#### Data supplied ####

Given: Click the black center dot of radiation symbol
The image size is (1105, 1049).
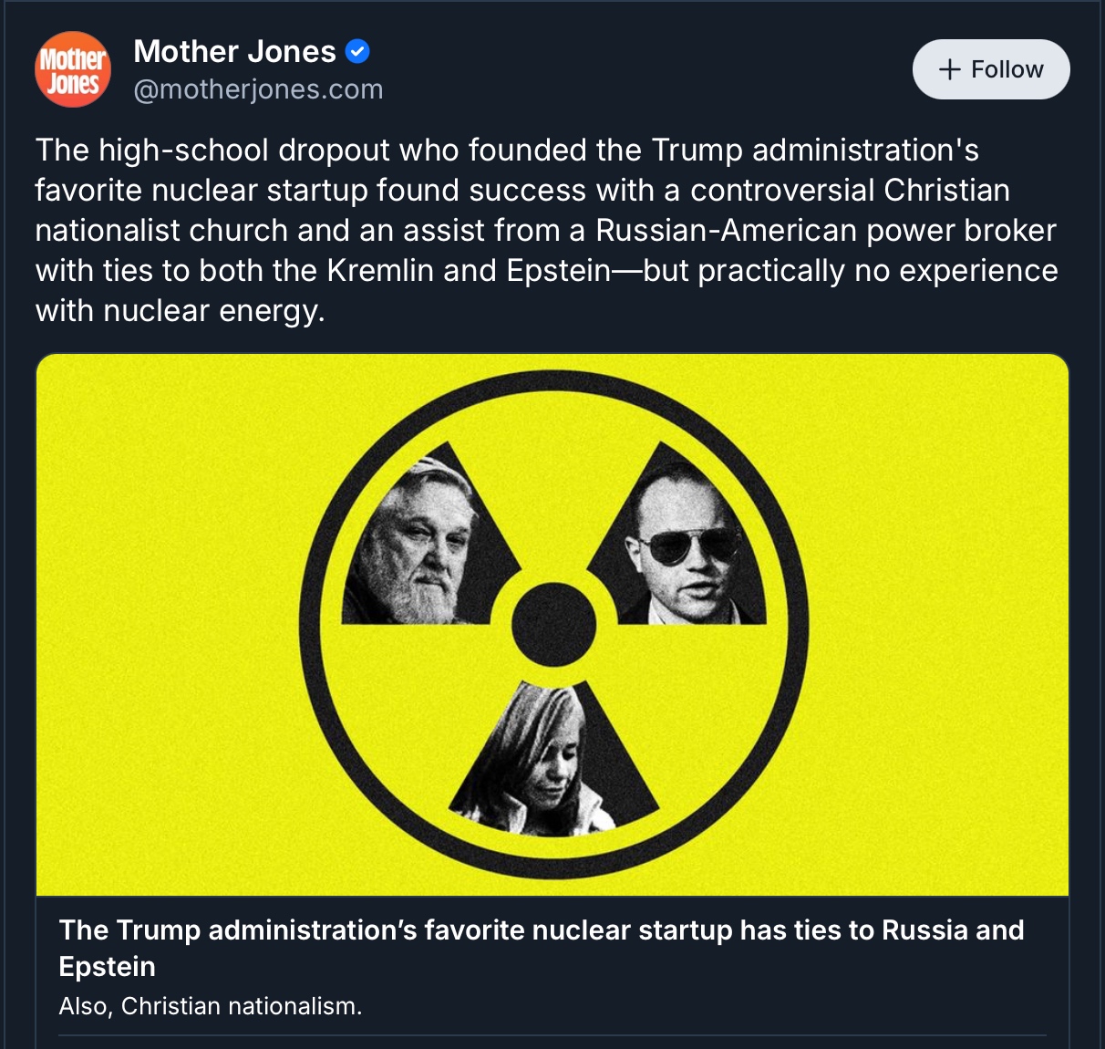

####
#### Data supplied ####

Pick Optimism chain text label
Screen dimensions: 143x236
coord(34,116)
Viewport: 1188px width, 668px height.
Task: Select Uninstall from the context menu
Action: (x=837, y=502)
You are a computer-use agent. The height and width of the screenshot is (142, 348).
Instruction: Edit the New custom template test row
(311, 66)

####

Give back, exactly as written, the stretch from the line with "Given: Click the" through the line with "The image size is (1105, 1049).", and no other lines from the records above.

> **Solution to this exercise**
Given: Click the black center dot of radiation symbol
The image size is (1105, 1049).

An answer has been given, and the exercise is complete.